As cases skyrocket and more questions arise about the high rate of false negatives returned by rapid testing in COVID-19 cases, a simple, new diagnostic test offers far greater accuracy. Researchers around the globe have found that artificial intelligence can detect coronavirus infections in recorded forced coughs, with nearly 100% accuracy in asymptomatic or presymptomatic cases, making it an ideal quick screening test. Forced cough or voice analysis shows strong results in other conditions, too, including pulmonary hypertension and, surprisingly, Alzheimer's disease.

Researchers at the Massachusetts Institute of Technology (MIT) in Cambridge, Mass.; Vocalis Health Inc., based in Newton, Mass. and Haifa, Israel; and Cambridge University in the U.K. have all launched projects to use voice or cough samples in COVID-19 diagnosis.

So far, the MIT group appears to be winning the race. In a paper recently published in the IEEE Journal of Engineering in Medicine and Biology, the team revealed that its Open Voice model very accurately identifies people infected with SARS-CoV-2 just from recordings of their coughs. For individuals with COVID-19 symptoms, the model had a sensitivity of 98.5% and a specificity of 94.2% when compared to the gold standard RT-PCR results, but for asymptomatic individuals, it achieved sensitivity of 100% and specificity of 83.2%.

While the test reliably detects infection in people with symptoms, the authors recommend using it primarily in those without symptoms. In part that’s because the test is slightly less accurate in a symptomatic population and in part that’s because “one should go directly to a doctor and get proper medical advice,” lead author Brian Subirana, a research scientist in MIT’s Auto-ID Laboratory, told BioWorld.

The team is developing an app based on the model to provide a non-invasive, real-time, instantly distributable COVID-19 screening tool that could be used in place of less reliable rapid tests for screening of asymptomatic students, mass transit riders, attendees at large gatherings, employees and store customers.

Training the artificial ear

The human ear does not detect differences in the cough produced by someone with COVID-19 and someone without an infection, but the convolutional neural network underlying the model does.

“The sounds of talking and coughing are both influenced by the vocal cords and surrounding organs,” said Subirana. “This means that when you talk, part of your talking is like coughing, and vice versa. It also means that things we easily derive from fluent speech, AI can pick up simply from coughs, including things like the person’s gender, mother tongue, or even emotional state.”

The cough alone has proved quite adept at diagnosing COVID-19, but additional information from a reading or other voice recording could improve it further. “Our research focused on just coughs to see how far we could go,” Subirana noted.

The current level of accuracy arises largely from the use of a massive database. The lab had been working on an AI to detect Alzheimer’s disease from forced cough recordings when the pandemic overtook other research concerns.
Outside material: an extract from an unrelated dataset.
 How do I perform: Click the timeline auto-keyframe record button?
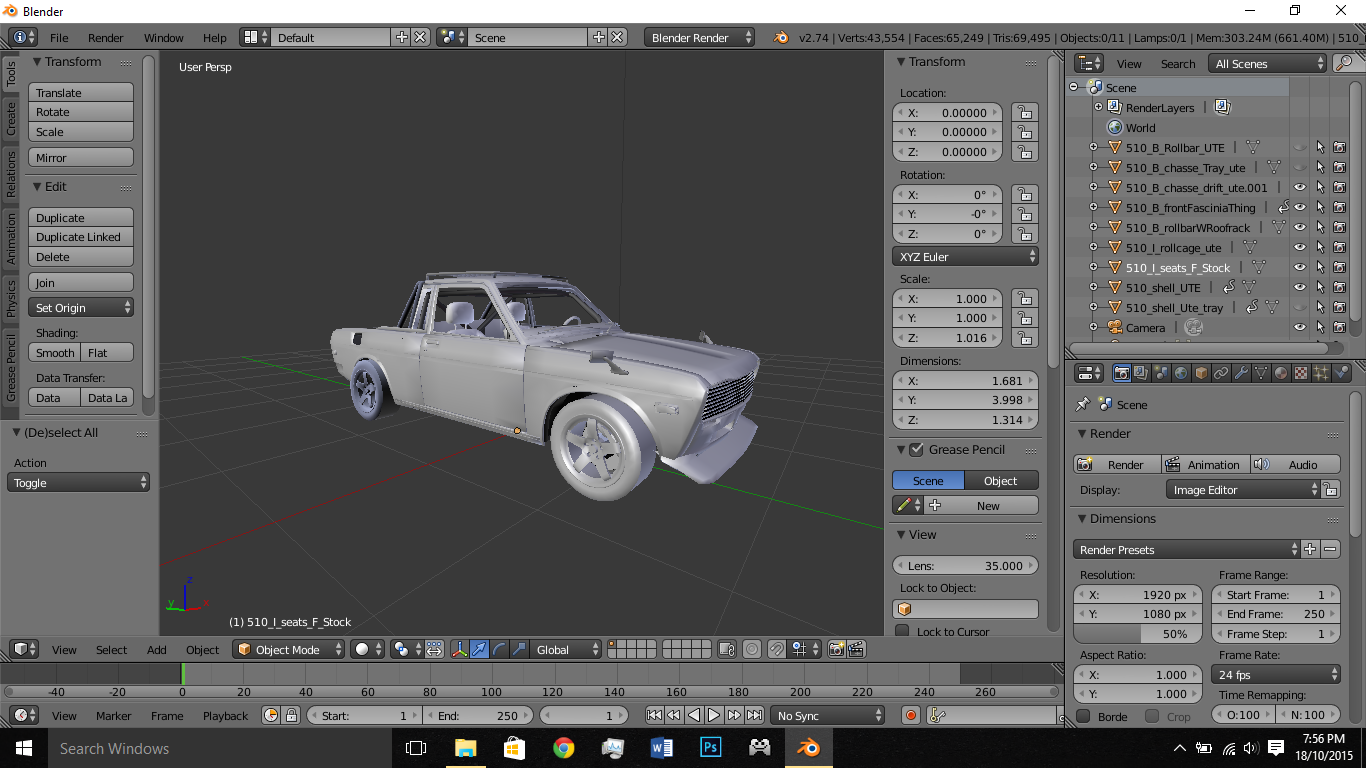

In addition to dementia, Alzheimer’s is associated with neuromuscular degradation, which weakens the vocal cords, and a flattening of affect evident in speech.

By this spring, the team had trained the neural network on an audiobook dataset with more than 1,000 hours of speech plus hours of recordings of actors conveying a range of emotions and a database of 10,000 coughs. Early results in Alzheimer’s showed strong predictive ability, with an area under the curve approaching 0.9.
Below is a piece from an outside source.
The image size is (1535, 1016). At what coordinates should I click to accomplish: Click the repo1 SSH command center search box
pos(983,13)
The team gathered an additional 70,000 recordings totaling 200,000 forced-cough samples through May. Of those, about 2,500 can confirmed cases of COVID-19. Using those 2,500 positive samples and another 2,500 randomly selected, they trained the AI on 4,000 recordings and validated it on the remaining 1,000.
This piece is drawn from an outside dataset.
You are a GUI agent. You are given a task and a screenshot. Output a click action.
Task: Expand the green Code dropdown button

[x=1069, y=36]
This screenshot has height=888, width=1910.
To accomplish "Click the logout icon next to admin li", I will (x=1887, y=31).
Other voice recording applications

Vocalis Health has developed a similar application using voice recordings of people counting from 50 to 70. They also answer a questionnaire on their symptoms. The Israeli Ministry of Defense has been using the technology since April to detect COVID-19 infections among its ranks.

“Current testing and screening methods are insufficient, resource-intensive and indiscriminately applied,” said Shady Hassan, co-founder, chief operating and chief medical officer at Vocalis Health. “We developed a COVID-19 vocal biomarker since it is a highly scalable and non-invasive screening tool that can help fill this gap by extending the reach and reliability of screening and better informing and guiding testing.”

The company’s AI has also been used in collaboration with the Mayo Clinic to identify pulmonary hypertension, in which it demonstrated a correlation coefficient of 0.829.

Both applications convert audio recordings to visual images processed by computer vision techniques to identify small changes in the spectrogram that are then used by the algorithm to generate a unique signature for each disease and each patient.

“The human vocal system includes the lungs and the lower airways that provide air supply, the vocal folds modulate the airflow through vibration and produces the voice source, that is modified by the tongue and mouth,” Hassan explained. “Both COVID-19 and pulmonary hypertension affect these organs and thus they can be detected through the voice.”

The company noted that the voice recordings offer a new avenue for patient diagnosis that may be particularly valuable for telehealth applications and remote disease monitoring.